Find out where your organization is actually vulnerable

Understanding the types of social engineering attacks is the foundation. Knowing which ones your team would fall for is what drives real security improvement.

https://thepitstop.ai

Thepitstop offers a free SERA™ Certification program designed to assess your organization’s social engineering resilience across the full attack surface, including phishing, vishing, pretexting, and physical vectors. The certification tests real behavior under simulated pressure and produces a credentialed outcome your team can act on. For organizations running AI agents alongside human operators, the free AI agent security scan adds a second layer of assessment that covers machine-side vulnerabilities alongside human susceptibility. Both tools are free to start and built for the 2026 threat environment.

FAQ

What are the most common types of social engineering attacks?

Phishing, vishing, pretexting, BEC, and baiting are the most frequently reported attack types. ESET maps each to its delivery channel, with email, voice, and SMS being the dominant vectors.

How does AI change social engineering attacks?

Generative AI allows attackers to build context-aware pretexts that mirror real organizational workflows, making lures significantly harder to detect by instinct or pattern recognition alone.

Why is voice phishing now more dangerous than email phishing?

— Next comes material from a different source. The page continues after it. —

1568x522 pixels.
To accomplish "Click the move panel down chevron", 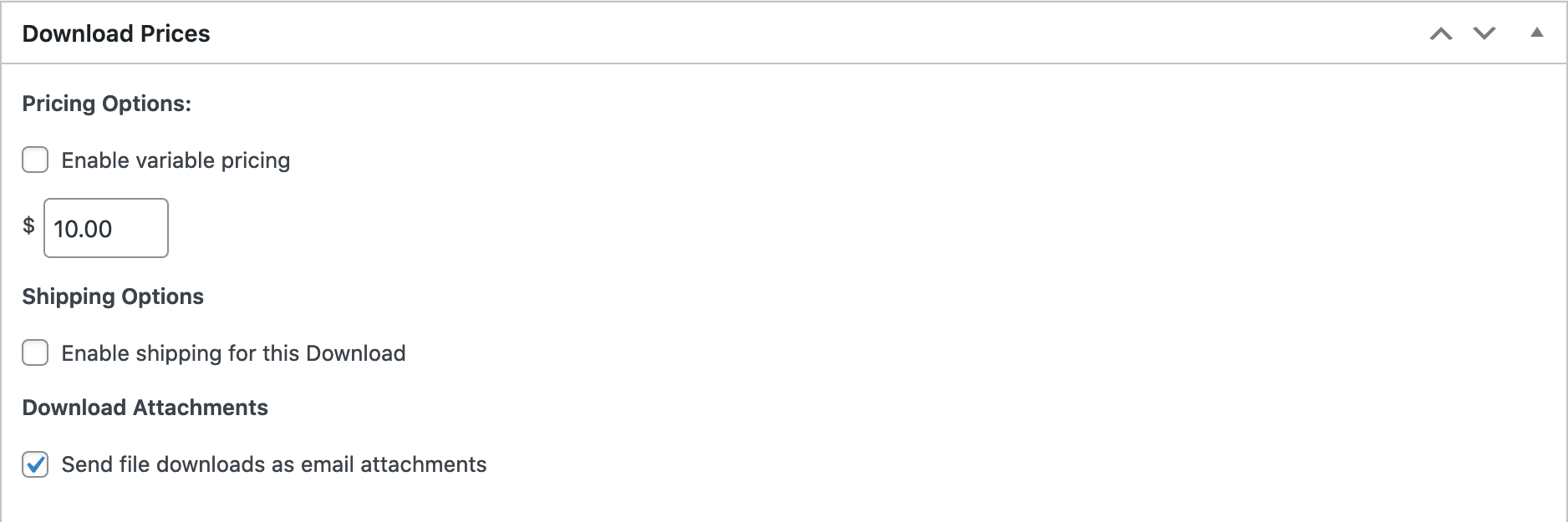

Vishing reached 11% of global intrusions in 2025, overtaking email phishing at 6%, according to Mandiant M-Trends 2026. Voice calls bypass email filters and exploit real-time social pressure in ways that written messages cannot.

What is the best way to defend against BEC attacks?

BEC relies on trust and impersonation with no malware involved, so technical filters are ineffective. The most reliable defense is a dual-approval process for any payment change, combined with out-of-band confirmation via a verified phone number.

How do you test for social engineering vulnerabilities?

Effective testing uses simulated multi-vector attacks that combine email, voice, and physical scenarios to surface real behavioral gaps. Quiz-based awareness programs measure knowledge, not behavior, and are a poor predictor of how employees respond under actual pressure.